St. John Tradewinds News

E-C Service Station Expanding

 

Construction continues at E-C Servcie Station on South Shore Road, above.

Myrtle, Joe and Chris at the checkout counter of E-C Service Station, above.

ENIGHED ­— E-C Service Station is getting a makeover.

But don’t worry. Business will continue as usual throughout the construction process at the family-owned gas station and auto repair center.

E-C plans to double its square footage to approximately 8,000 square feet by adding a second story to the building that now houses two repair bays and a small store.

When construction is completed, mechanics will have five additional work bays on the second level. They’ll gain access to the second level with a new driveway which will be constructed at the rear of the building to take advantage of the natural slope of the hillside and minimize the need for excavation.

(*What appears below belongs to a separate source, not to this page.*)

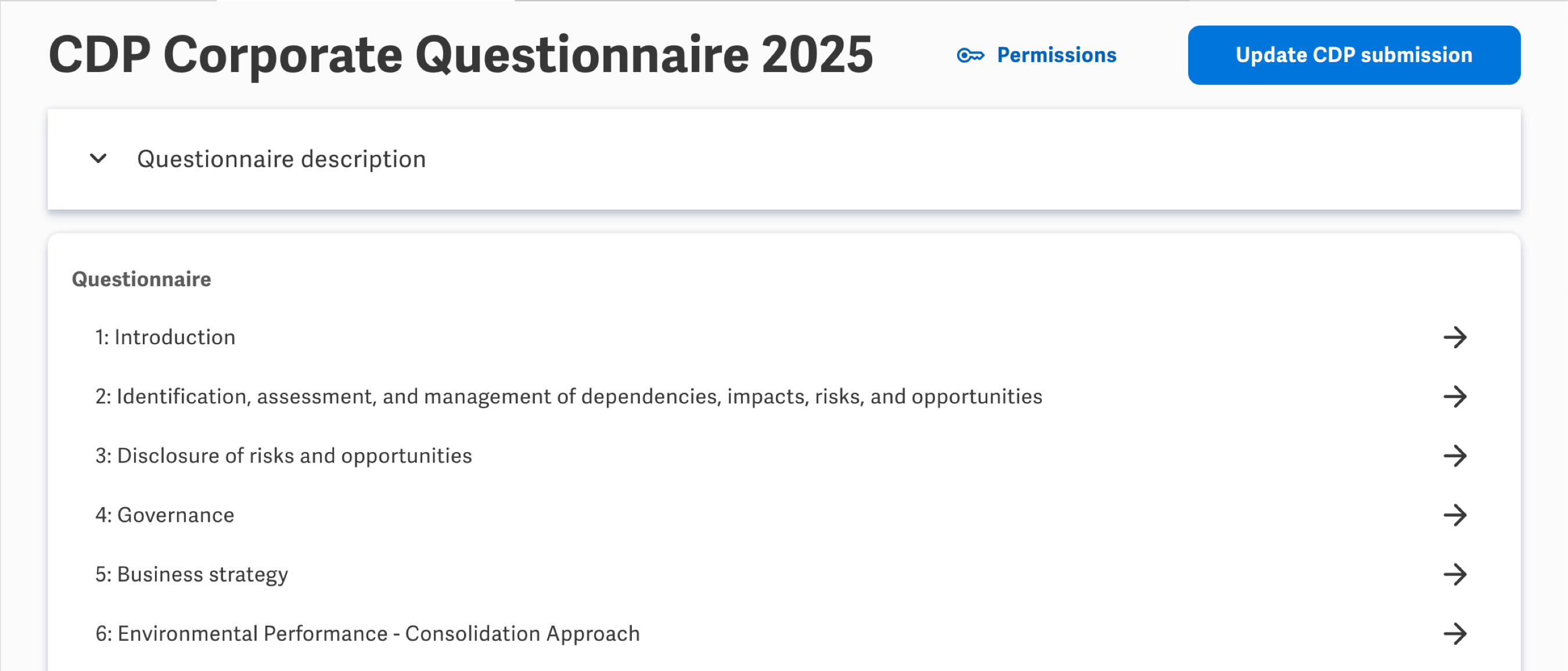Go to section 4: Governance
This screenshot has height=671, width=1568.
[165, 515]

Diverting most of the repair work to the back of the building should improve the traffic flow and cut down on noise around the pumps, as well as give more space to the mechanics, explained general manager Myrtle Barry.

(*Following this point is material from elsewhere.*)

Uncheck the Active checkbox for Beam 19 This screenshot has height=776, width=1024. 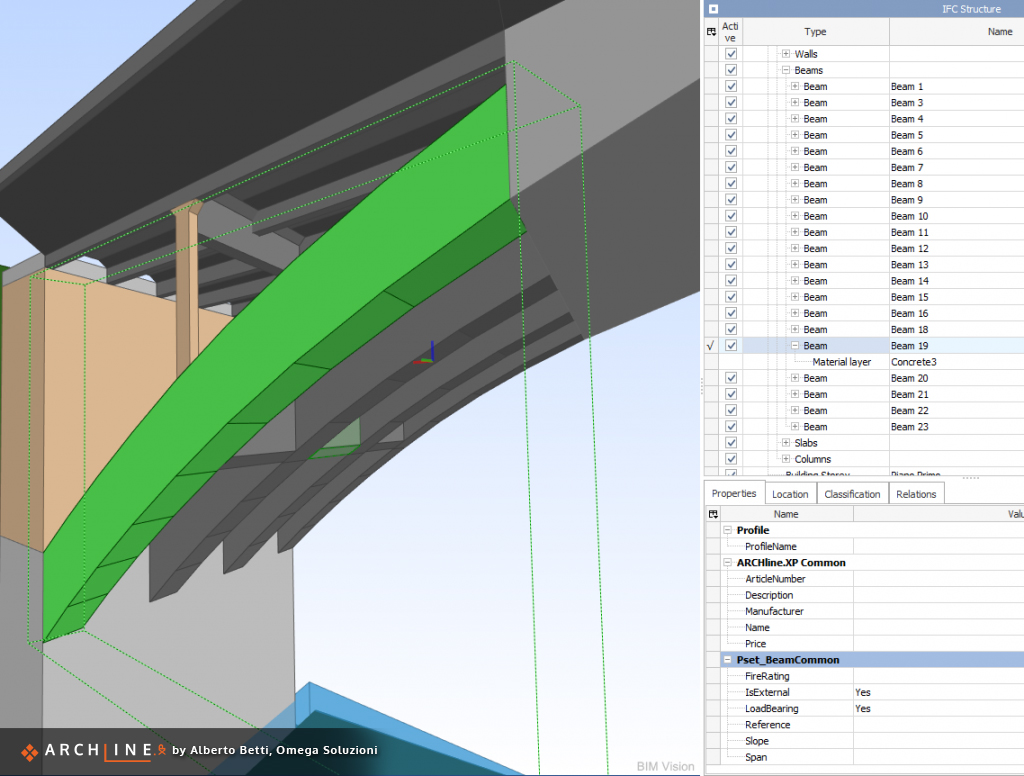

“We’d been thinking of making changes in response to customer requests for a couple of years,” she said.

“We’ll move the store from where it is to a more central location. We’ll offer more car products and snacks. There will be a little sitting area for customers. We’ve been seeing what’s happening [at service stations] on the mainland where you go in at 7:00 in the morning and get a cup of coffee.”

E-C has already improved conditions for customers by installing two restrooms last summer.

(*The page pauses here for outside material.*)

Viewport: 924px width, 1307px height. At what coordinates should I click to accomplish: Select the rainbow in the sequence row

“If you’re going to stay in business, you have to upgrade,” Barry said. “When you build something, you have to build for 20 years ahead; otherwise by the time you build it, it’s outdated.”

Contractor Jimmy Oyola is overseeing the construction which should be completed in December, and Barry promises that the public will be invited to the grand opening.

E-C recently celebrated its 30th anniversary with a musical radio commercial composed and recorded on St. John and featuring the voices of St. Johnian musicians.

When Josephus Williams opened E-C Service Station in March 1984, his children immediately took active roles in the family business. Son Joe Williams is currently the head mechanic, shop manager, and CEO. Daughter Chris (Williams) Todman is the front end manager and service writer.  Son Ernest Williams Sr. (better known as “John”)  now works for WAPA but remains involved as a co-owner.

Daughter Myrtle (Williams) Barry joined the family enterprise later as the general manager and chief financial officer.

Some members of the third generation work there as well. Chris Todman’s daughter Kisha Todman serves as administrative assistant and personnel manager, and her son Charles Hedrington is a mechanic and shop foreman. And when construction at E-C is completed, Barry’s husband Jerome, a mechanic, will move his operation there.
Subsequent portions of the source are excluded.